Aim of the task
For the data below, restate word for word only the lines from the line containing "Viewport: 1524px width, 784px" through the line containing "Given: Select LicOS_BPBUS", both ends included.

*** Opening of Source information ***

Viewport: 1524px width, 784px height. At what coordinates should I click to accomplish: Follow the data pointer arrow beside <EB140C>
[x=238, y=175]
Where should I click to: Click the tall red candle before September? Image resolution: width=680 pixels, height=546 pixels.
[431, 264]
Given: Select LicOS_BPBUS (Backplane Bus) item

*** Close of Source information ***
*** Opening of Source information ***

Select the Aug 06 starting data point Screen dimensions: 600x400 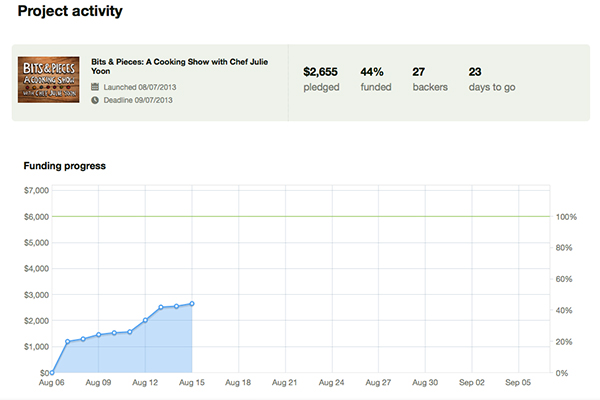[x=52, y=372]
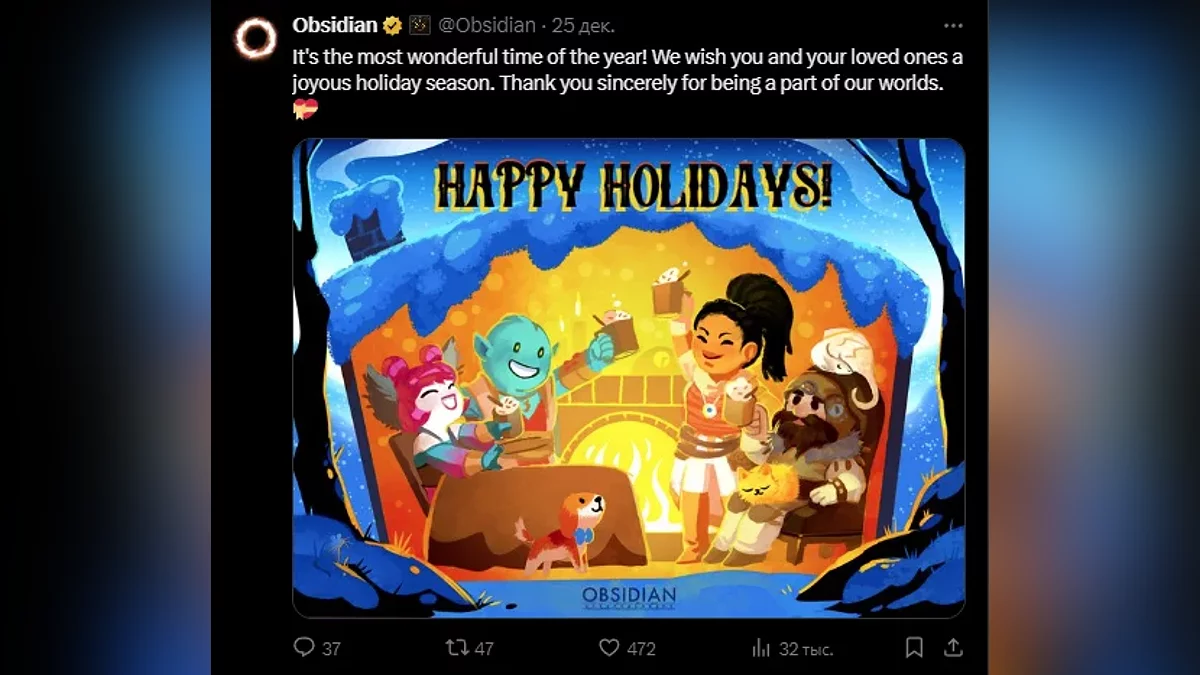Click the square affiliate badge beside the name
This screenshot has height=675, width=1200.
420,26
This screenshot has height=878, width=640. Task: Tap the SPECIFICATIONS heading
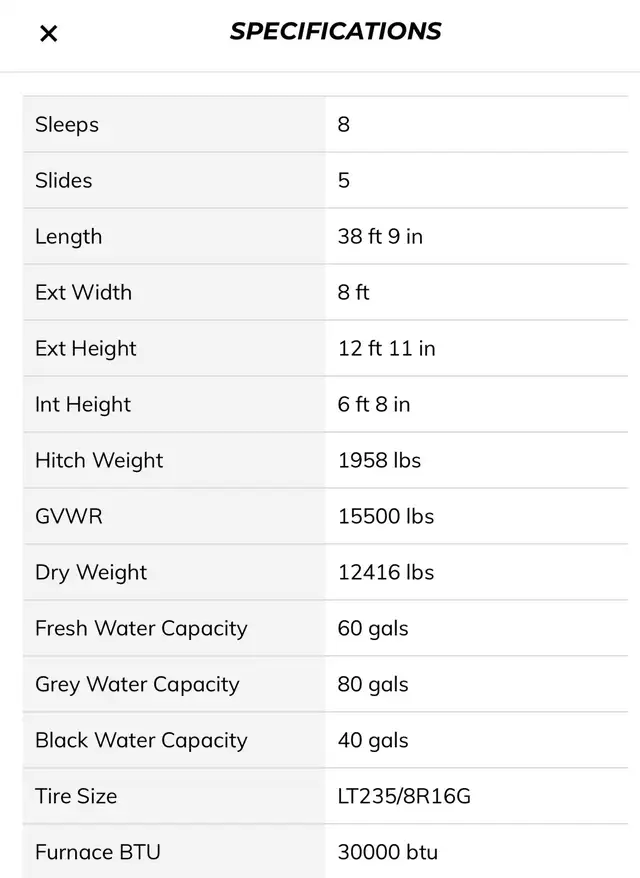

*** Close of Source information ***

Exercise output
Viewport: 1524px width, 784px height. At what coordinates should I click to accomplish: Follow the data pointer arrow beside <EB140C>
[x=238, y=175]
Where should I click to: Click the tall red candle before September? Image resolution: width=680 pixels, height=546 pixels.
[431, 264]
Given: Select LicOS_BPBUS (Backplane Bus) item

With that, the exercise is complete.